I recently bought a pre-owned Rapport gold plated pocket watch which is slim and rather nice. However, the battery needs replacing and I just cannot find a way in!! There are two grooves around the circumference of the watch but neither of these seem to denote a way into the watch, and an attempt to use a slim penknife in the rear of these grooves, where one would have thought the caseback was, resulted annoyingly in a bit of minor damage to the metal but no leverage to get the back off. Also, there is no special little notch or raised metal flange on the watch to denote that the watch should be opened from this point. So how do you actually get to the movement in these watches to change the battery?

Please help if you can.


----------



## harryblakes7 (Oct 1, 2010)

Pictures please of the back and side view


----------



## Will Fly (Apr 10, 2012)

It's always best to use a case knife to open the back of a pocket watch - assuming that the case is neither hinged (depress the crown to open) or screw type - rather than a penknife.
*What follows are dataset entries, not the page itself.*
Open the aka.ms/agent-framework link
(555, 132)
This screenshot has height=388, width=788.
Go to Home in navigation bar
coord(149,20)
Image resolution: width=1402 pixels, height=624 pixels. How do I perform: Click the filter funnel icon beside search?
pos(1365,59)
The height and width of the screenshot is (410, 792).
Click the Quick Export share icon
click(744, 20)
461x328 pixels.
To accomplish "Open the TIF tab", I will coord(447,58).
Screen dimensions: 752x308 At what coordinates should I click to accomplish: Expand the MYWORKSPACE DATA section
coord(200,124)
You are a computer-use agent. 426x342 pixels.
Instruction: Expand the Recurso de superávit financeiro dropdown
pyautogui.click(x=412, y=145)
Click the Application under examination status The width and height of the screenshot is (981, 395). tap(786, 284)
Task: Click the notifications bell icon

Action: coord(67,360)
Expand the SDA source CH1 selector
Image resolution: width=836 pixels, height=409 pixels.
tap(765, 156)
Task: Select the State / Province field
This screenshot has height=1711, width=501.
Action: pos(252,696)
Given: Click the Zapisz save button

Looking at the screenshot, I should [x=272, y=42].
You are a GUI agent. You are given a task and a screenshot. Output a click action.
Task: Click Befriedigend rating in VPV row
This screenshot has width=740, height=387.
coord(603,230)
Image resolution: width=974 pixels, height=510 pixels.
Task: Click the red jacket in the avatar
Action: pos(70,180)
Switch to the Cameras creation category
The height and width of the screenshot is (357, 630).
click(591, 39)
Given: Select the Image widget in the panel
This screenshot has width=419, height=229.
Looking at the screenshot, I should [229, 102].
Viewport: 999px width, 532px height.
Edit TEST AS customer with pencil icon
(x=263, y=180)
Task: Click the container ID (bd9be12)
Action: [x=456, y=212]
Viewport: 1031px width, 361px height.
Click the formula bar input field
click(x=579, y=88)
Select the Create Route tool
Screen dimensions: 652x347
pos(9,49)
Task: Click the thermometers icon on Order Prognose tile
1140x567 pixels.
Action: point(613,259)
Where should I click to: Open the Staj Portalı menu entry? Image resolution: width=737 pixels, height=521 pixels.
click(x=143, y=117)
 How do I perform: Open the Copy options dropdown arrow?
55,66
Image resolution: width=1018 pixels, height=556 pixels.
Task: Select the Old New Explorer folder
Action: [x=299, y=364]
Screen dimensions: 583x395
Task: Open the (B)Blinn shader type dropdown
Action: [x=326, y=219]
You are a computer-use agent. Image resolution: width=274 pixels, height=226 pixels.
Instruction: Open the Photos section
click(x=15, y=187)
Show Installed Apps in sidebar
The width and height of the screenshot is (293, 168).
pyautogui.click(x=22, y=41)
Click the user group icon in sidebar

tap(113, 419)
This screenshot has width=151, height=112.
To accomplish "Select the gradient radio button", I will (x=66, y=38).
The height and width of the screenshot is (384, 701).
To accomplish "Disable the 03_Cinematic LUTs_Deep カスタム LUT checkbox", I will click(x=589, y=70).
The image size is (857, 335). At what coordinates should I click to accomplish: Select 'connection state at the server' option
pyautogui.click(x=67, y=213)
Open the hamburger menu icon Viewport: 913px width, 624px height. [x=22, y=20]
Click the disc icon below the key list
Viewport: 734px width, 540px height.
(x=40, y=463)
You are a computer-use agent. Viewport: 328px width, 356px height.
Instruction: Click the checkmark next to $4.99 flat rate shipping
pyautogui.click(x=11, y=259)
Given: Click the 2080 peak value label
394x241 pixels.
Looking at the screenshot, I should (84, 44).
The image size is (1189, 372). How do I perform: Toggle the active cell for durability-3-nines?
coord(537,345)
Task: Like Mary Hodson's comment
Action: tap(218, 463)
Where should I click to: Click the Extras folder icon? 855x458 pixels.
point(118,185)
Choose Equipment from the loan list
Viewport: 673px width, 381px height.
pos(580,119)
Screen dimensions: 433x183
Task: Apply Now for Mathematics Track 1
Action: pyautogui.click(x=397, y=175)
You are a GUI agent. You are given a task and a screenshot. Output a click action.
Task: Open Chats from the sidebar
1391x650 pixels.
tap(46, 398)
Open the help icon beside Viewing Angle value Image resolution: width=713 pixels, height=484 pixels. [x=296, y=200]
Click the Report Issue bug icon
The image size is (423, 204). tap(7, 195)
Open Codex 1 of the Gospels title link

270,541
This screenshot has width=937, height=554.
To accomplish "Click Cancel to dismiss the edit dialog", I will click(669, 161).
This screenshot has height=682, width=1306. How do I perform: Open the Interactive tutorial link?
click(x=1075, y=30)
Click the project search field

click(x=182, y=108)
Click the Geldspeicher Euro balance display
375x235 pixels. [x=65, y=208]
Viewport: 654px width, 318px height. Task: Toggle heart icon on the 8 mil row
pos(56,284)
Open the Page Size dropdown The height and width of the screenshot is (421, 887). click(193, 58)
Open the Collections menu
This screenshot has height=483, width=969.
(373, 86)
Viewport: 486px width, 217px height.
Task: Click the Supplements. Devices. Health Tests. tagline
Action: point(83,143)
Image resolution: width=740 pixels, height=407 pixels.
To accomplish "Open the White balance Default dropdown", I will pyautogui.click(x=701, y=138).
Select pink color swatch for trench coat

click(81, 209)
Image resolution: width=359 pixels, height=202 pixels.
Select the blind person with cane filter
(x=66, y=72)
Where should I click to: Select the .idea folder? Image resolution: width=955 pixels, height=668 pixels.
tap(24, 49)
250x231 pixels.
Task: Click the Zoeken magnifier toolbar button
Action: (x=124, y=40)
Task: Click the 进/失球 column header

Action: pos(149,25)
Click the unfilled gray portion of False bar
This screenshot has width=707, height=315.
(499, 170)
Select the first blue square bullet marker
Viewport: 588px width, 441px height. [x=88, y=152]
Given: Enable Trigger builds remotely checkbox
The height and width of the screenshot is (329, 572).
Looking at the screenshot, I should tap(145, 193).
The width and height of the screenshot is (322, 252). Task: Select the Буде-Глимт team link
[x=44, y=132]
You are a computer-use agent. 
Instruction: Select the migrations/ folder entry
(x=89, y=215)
You can get these knives quite cheaply online and they're safer and better than a penknife..

Some snap-on backs can be hard to get off - the thin edge of the case knife is pushed, rather than twisted - but, as Harry has said above, a pic of the watch, or a reference to an online pic, would make it easier to help.


----------



## tixntox (Jul 17, 2009)

They can be an absolute pain to open and you have to be careful that the tool doesn't slip into the movement when it does finally decide to allow entry! Many a movement has been destroyed by this method!!! I have seen caseback openers with a series of semi-circular supports and a screw drive blade to give a firm, controlled opening but these are very expensive and generally used by professional watchmakers.

Ebay item 221113205272

is a cheaper copy of the type of tool I mean.

Mike


----------



## Will Fly (Apr 10, 2012)

Very true - I'm very reluctant to take the snap-on backs off some wristwatches as well - because I don't have a case press and I'm always afraid of cracking the crystal when pressing a particularly recalcitrant case back on by hand...


----------



## Always"watching" (Sep 21, 2013)

Thanks guys. I shall take the watch to an experienced jeweller rather than try to tackle it myself. Having made one slip and caused a minor blip in the side of the watch, I am not going to make an other. I already have a case knife and because I collect quartz as swell as mechanical watches, I use it quite frequently. My local watchmaker gave me instructions on how to use it properly, and as Will Fly suggests, it is a pushing movement rather than a stick in and lever upwards motion. I also agree with Will Fly that when a watch back is difficult to remove, it is sometimes wise to leave well alone, or at least leave for someone expert and with the right equipment to take off and put back on a watch caseback. tixntox also makes good points in that buying professional, and I mean really professional, watch repairers' equipment is an expensive business.

To harryblakes7 I can only apologise once again for not mastering the art of posting pictures on the Forum - and its not for lack of trying.


----------



## Timez Own (Oct 19, 2013)

A REALLY FINE chisel and a toffee hammer. Just to open a small gap, enough to get a proper opener into?


----------



## tixntox (Jul 17, 2009)

Timez Own said:


> A REALLY FINE chisel and a toffee hammer. Just to open a small gap, enough to get a proper opener into?


  :stop:


----------



## antony (Dec 28, 2007)

Have you got a picture for us.


----------



## Will Fly (Apr 10, 2012)

If you email me a pic (you've got my email address), I can post it here for you....


----------



## Rook (Oct 22, 2013)

I use a single blade razor blade the type used to get paint off of glass etc to open case backs with. They're very thin but yet strong enough to not break when using them to pry with. Just make sure you don't try to pry open a screw on back.


----------